## Extracted information
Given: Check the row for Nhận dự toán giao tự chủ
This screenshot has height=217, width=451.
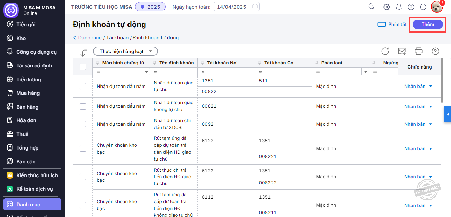Looking at the screenshot, I should point(83,86).
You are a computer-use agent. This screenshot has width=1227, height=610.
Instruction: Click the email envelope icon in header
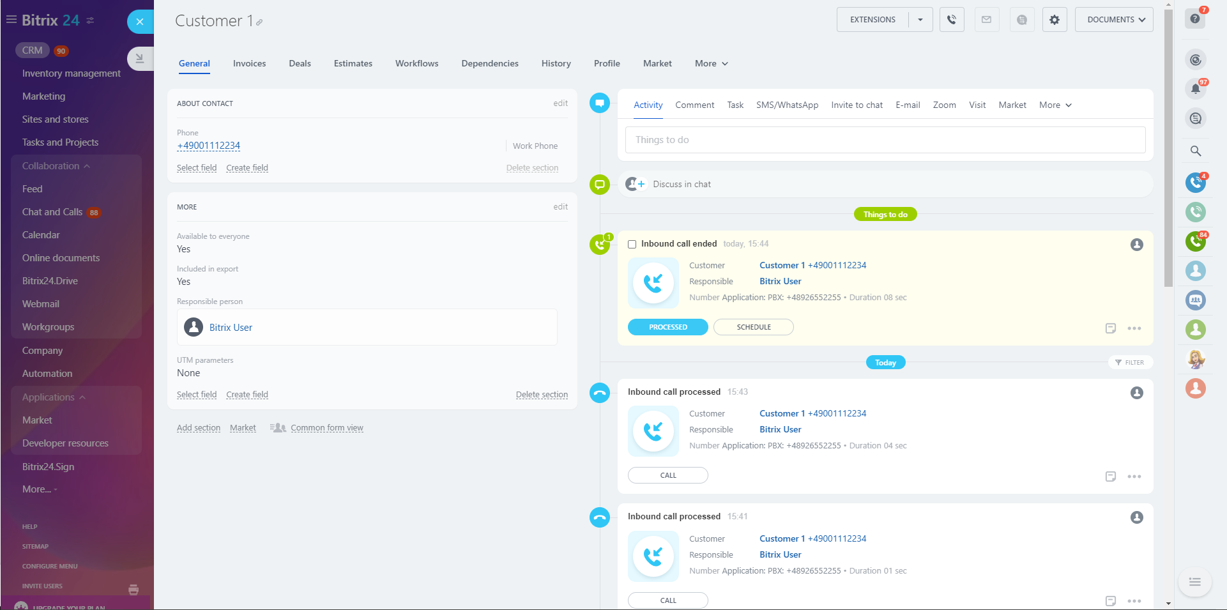pos(986,20)
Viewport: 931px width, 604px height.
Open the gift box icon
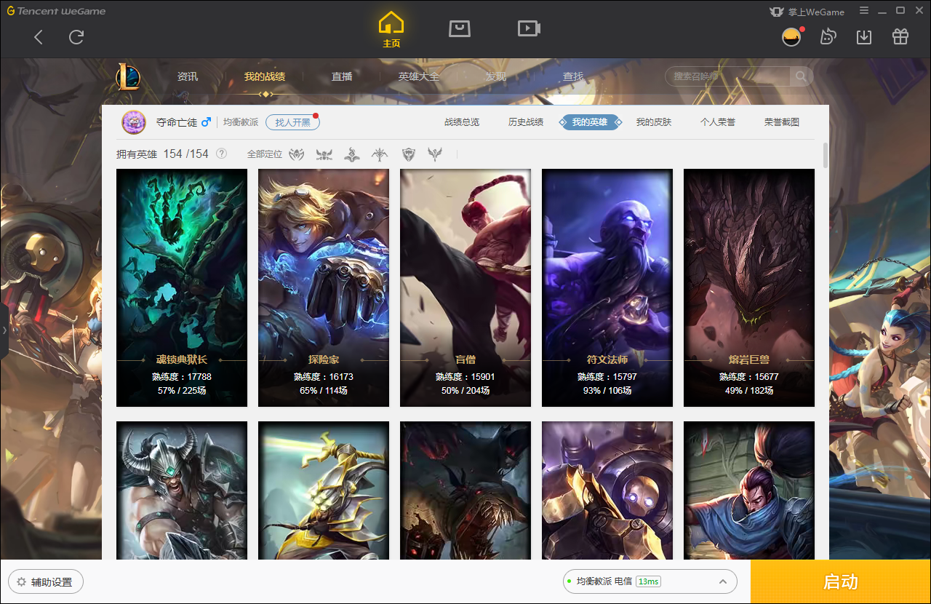900,37
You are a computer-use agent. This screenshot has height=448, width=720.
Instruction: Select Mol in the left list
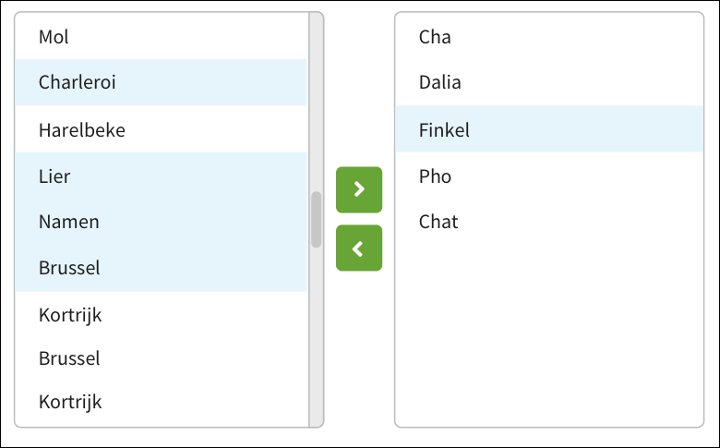tap(161, 37)
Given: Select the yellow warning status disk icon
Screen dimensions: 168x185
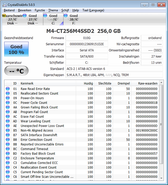Looking at the screenshot, I should pos(4,16).
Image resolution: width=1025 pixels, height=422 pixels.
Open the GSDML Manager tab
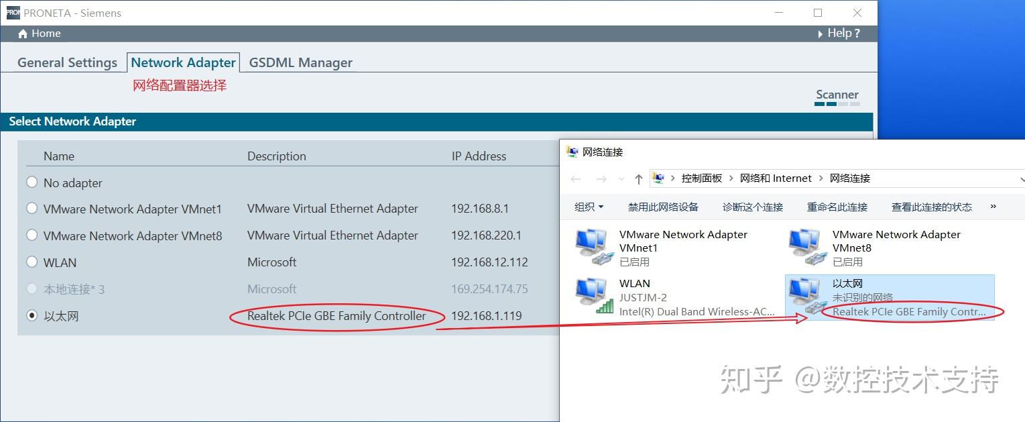click(x=300, y=62)
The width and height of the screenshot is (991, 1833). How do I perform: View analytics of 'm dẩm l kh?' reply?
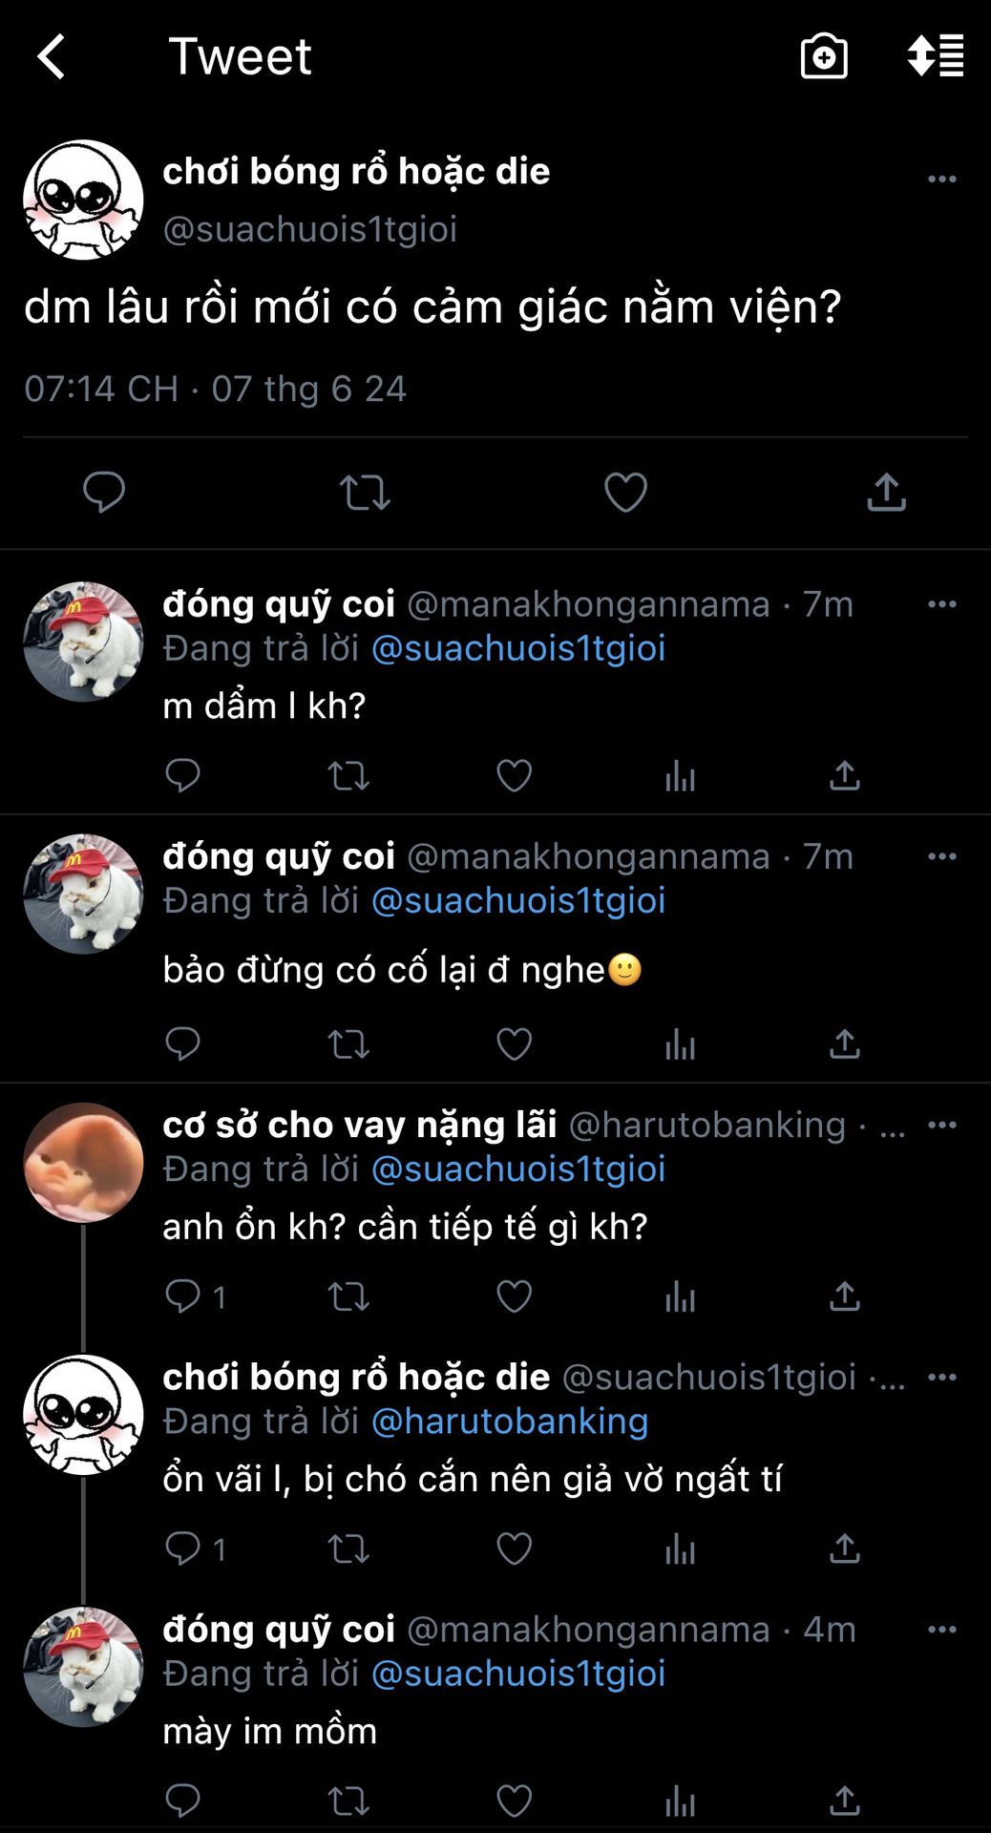coord(680,776)
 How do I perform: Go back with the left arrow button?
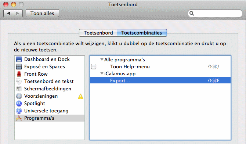8,13
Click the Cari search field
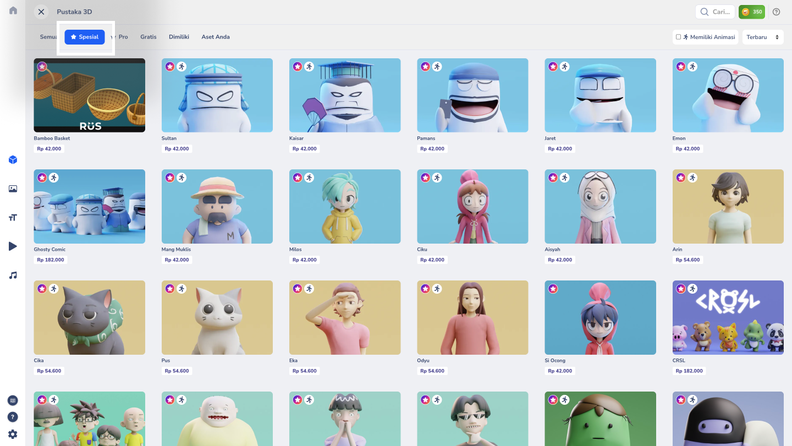 click(715, 12)
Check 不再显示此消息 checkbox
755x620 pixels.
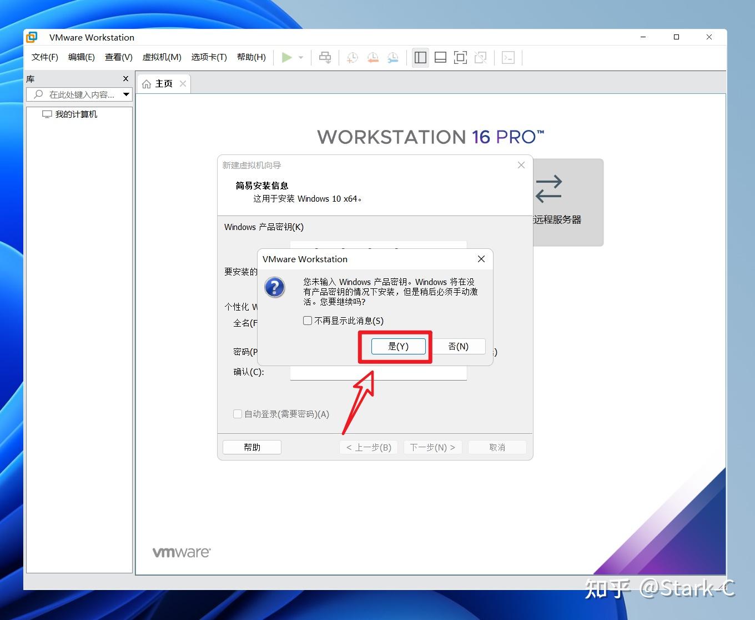point(308,321)
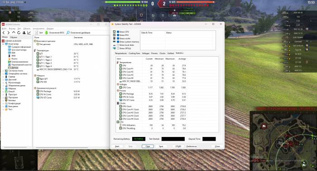This screenshot has height=171, width=317.
Task: Click the Back arrow in AIDA64 toolbar
Action: tap(4, 33)
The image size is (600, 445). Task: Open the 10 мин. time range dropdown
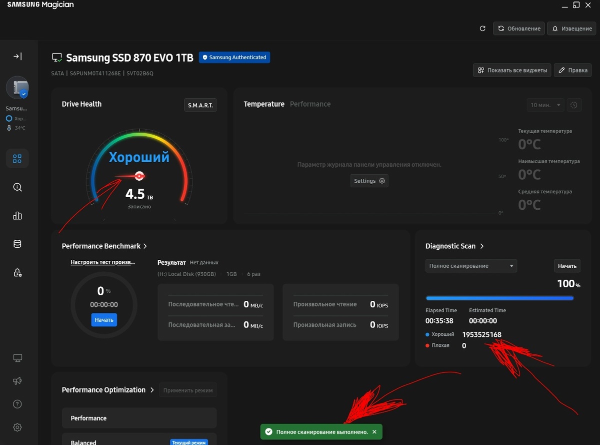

## What you have to do
Scan the material above for the word "computer", and copy every line in which it is found.

## Task response
You are a computer-use agent. This screenshot has width=1227, height=610.
You are a computer-use agent. This screenshot has height=448, width=720.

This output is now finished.